Peki o görüşmede Orgeneral Başbuğ’un basın toplantısında verdiği taahhüdün dışında görüş belirttiği düşünülebilir mi? Tabii ki hayır...

Fakat belli ki Başbakan Tayyip Erdoğan ikna olmuş değil. Kuşkuları ve kafasındaki soru işaretleri devam ediyor.

Partisinin grup toplantısında Genelkurmay Başkanı’na açık çağrı yapma ihtiyacı duyuyor: “Tutuculuk yapma, zanlıları koruma, adalete teslim et...”

Acaba Genelkurmay darbecilikle, cuntacılıkla itham edilen şüphelileri koruyor, yargıdan kaçırmaya mı çalışıyor?

Oysa daha geçen hafta Genelkurmay’da görevli 8 subay savcılığın talimatıyla İstanbul’a gönderilip ifade vermeleri sağlanmıştı. Adı çok konuşulan kilit isim konumundaki Dursun Çiçek de dört ay önce İstanbul’a gidip savcılığa ifade vermiş, hatta mahkemece önce tutuklanıp sonra serbest bırakılmıştı.

Bu tabloya bakıldığında bir koruma kollama yok.

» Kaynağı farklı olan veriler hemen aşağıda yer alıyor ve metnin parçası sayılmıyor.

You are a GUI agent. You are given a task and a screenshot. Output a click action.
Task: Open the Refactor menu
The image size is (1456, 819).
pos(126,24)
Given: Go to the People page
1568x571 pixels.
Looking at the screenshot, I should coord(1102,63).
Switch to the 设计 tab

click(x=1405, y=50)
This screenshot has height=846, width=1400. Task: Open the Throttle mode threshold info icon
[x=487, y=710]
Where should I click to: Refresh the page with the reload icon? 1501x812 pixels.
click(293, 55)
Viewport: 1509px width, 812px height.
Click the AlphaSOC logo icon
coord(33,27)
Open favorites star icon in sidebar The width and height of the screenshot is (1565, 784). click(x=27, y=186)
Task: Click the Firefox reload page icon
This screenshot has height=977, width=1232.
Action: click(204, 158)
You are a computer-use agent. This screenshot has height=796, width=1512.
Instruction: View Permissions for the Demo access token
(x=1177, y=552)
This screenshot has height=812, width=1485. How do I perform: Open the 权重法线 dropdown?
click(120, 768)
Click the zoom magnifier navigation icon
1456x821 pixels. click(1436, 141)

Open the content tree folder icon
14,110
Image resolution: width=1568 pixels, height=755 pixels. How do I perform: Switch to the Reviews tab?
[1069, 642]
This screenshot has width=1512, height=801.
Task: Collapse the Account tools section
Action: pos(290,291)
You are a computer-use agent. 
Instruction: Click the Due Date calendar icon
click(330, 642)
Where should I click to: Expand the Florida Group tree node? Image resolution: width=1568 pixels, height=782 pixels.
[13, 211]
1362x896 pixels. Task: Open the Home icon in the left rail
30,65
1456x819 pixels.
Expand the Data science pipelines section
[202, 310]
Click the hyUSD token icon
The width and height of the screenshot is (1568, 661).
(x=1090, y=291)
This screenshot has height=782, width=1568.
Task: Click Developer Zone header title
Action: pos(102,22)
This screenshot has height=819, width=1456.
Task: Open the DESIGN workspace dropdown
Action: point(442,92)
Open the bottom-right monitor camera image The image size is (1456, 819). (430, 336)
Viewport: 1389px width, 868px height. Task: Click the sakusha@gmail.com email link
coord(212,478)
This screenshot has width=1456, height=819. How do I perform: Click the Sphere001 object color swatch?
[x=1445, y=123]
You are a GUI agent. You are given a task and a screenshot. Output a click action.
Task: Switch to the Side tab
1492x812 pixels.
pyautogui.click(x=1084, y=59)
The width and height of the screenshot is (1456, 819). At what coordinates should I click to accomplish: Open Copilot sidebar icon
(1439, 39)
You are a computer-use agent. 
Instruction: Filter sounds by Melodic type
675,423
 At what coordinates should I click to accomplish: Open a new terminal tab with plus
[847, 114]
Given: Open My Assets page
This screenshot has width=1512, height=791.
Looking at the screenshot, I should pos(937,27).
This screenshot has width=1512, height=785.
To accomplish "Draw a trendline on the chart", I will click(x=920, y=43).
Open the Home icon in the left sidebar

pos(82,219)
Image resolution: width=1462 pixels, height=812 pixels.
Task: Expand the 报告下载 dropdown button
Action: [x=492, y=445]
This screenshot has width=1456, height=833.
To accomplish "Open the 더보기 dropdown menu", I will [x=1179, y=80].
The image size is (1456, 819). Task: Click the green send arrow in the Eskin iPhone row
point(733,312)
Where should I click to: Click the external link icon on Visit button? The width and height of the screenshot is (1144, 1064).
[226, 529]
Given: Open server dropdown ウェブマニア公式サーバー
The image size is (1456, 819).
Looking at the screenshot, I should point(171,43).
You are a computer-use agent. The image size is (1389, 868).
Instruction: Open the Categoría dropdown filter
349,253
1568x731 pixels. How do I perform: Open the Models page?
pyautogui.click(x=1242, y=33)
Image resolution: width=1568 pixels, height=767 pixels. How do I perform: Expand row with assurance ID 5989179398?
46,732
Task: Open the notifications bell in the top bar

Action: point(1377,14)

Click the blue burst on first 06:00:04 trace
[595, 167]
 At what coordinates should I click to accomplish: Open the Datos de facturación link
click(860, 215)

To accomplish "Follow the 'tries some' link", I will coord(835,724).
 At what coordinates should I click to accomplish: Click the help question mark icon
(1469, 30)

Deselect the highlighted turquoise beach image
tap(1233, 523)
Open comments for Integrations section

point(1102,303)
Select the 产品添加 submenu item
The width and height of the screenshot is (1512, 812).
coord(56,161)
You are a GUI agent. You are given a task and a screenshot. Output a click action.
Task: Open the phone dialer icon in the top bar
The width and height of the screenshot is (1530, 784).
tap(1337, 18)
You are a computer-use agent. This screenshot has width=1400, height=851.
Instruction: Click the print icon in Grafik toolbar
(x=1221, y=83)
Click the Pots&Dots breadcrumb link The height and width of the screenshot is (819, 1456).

Ama acaba başka daha üst rütbeli subaylar mı korunuyor?

Genelkurmay’ın gelişmelere nasıl baktığına gelince...

İddialar, “Türk Silahlı Kuvvetleri’ne yönelik psikolojik harekatın bir parçası” olarak değerlendiriyor.

Her şeyin bağımsız yargı tarafından incelenip sonuçlandırılması isteniyor.

Ancak bu incelemeyi yürüten savcılık makamına karşı çok ciddi bir güvensizlik duyulduğu da ortada. Her türlü belgenin inceleme sonucunun medyaya sızması, “soruşturmayı yürüten makamların art niyetli gayretleri” diye yorumlanıyor.

Özetle askerde hem hükümete karşı derin bir güvensizlik atmosferi hakim, hem de belge soruşturmasını yürüten makamlara karşı. Çünkü bu soruşturmanın en azından yürütülüş biçimi itibariyle kurum olarak Türk Silahlı Kuvvetleri’ni yıpratmayı hedef aldığına inanılıyor.

Diğer yandan hükümet de askere güvenmiyor. Ordu içinde darbe hazırlığındaki cunta yapılaşmalarının olduğundan ciddi biçimde kuşku duyuyor. Askeri yargıya güvenmiyor. Hatta Genelkurmay Başkanı’nın şüphelileri koruyup kolladığından şüpheleniyor.

Ergenekon savcıları, askeri yargıya, askeri savcılara güvenmiyor. O nedenle ellerindeki belgeleri askeri yargı ile paylaşmaktan imtina ediyor.

İşte bu karşılıklı güvensizlik ortamı, kaygı ve kafa karışıklıklarını daha da arttırıyor.